— BEGIN Excerpted text —
This article is more than 10 years old.

Morgan Stanley's headquarters in New York (Image credit: AFP/Getty Images via @daylife)

For many financial advisers, social networks are still terra incognita. They won't go on Facebook or Twitter, and their companies don't have any clear cut policy.

But for one Morgan Stanley Smith Barney financial adviser, you can't maintain that attitude and expect to survive.

"It's not just your planning team that you bring to the client," Mark Scribner said. "It's your whole social network."

Late last year Jennifer Hoyt Cummings at the Wall Street Journal featured a post on Scribner and his use of Twitter and LinkedIn.

A few minutes a day on Twitter and LinkedIn, sites that Morgan Stanley Smith Barney has been increasingly opening up to its advisers, have helped the 44-year-old Portsmouth, N.H.-based adviser land new clients and keep in better touch with existing ones.

However, more than a third of advisers think social media isn’t worth their time, according to a recent survey of 437 advisers by research firm Aite Group. But advisers who don’t use social media risk being left behind, says Scribner.

Scribner joined MSSB in January of 2011 after being a financial consultant at LPL Financial. He was already using social networking for personal reasons. A few years before, he got interested in training for the Ironman racing events as a way to get back in shape and contribute to philanthropic causes. He started a blog for friends and followers to update them on his progress. He already had a substantial network of followers on both LinkedIn and Twitter by the time he joined MSSB.
— END Excerpted text —
— BEGIN Excerpted records —
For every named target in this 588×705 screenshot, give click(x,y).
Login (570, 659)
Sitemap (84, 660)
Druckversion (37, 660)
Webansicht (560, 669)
— END Excerpted records —
— BEGIN Excerpted records —
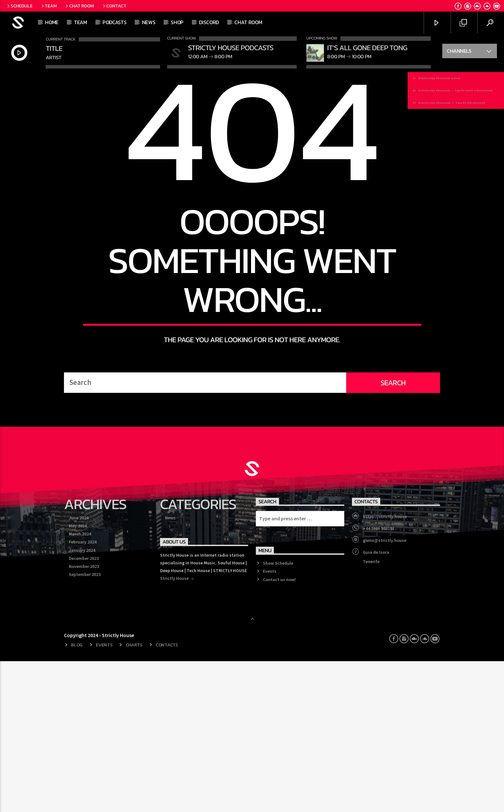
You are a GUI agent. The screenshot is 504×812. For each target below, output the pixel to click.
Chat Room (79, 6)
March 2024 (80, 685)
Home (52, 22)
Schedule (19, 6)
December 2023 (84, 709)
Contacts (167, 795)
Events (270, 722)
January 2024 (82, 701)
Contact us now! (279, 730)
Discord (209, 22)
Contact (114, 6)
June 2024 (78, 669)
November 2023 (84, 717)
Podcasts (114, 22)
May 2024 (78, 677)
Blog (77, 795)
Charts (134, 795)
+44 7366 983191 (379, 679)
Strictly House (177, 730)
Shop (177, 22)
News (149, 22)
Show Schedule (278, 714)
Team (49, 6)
— END Excerpted records —
— BEGIN Excerpted records —
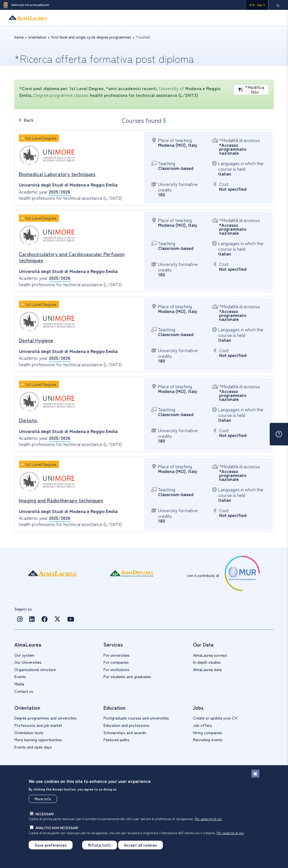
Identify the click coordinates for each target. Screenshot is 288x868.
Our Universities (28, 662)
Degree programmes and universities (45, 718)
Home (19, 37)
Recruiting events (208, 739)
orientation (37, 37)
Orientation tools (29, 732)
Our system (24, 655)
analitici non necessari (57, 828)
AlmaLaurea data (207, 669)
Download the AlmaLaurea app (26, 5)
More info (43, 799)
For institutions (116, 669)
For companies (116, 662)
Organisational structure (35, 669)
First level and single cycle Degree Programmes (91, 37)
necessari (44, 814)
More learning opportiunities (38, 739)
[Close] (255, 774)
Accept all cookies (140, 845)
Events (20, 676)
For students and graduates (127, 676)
— END Excerpted records —
▶ [Complete the following]:
• a. Summarize the article about financial advisers and social media in two sentences.
• b. Answer these questions using the article about financial advisers and social media:
(i) Who at the Wall Street Journal featured a post on Scribner?
(ii) Where is Scribner based?
(iii) What was Scribner's job before he joined MSSB, and at which firm?

▶ [The responses]:
• a. Many financial advisers still avoid social networks, and an Aite Group survey of 437 advisers found that more than a third think social media isn't worth their time. Morgan Stanley Smith Barney adviser Mark Scribner says a few minutes a day on Twitter and LinkedIn have helped him land new clients and keep in better touch with existing ones, and he warns that advisers who don't use social media risk being left behind.

• b.
(i) Jennifer Hoyt Cummings
(ii) Portsmouth, N.H.
(iii) He was a financial consultant at LPL Financial.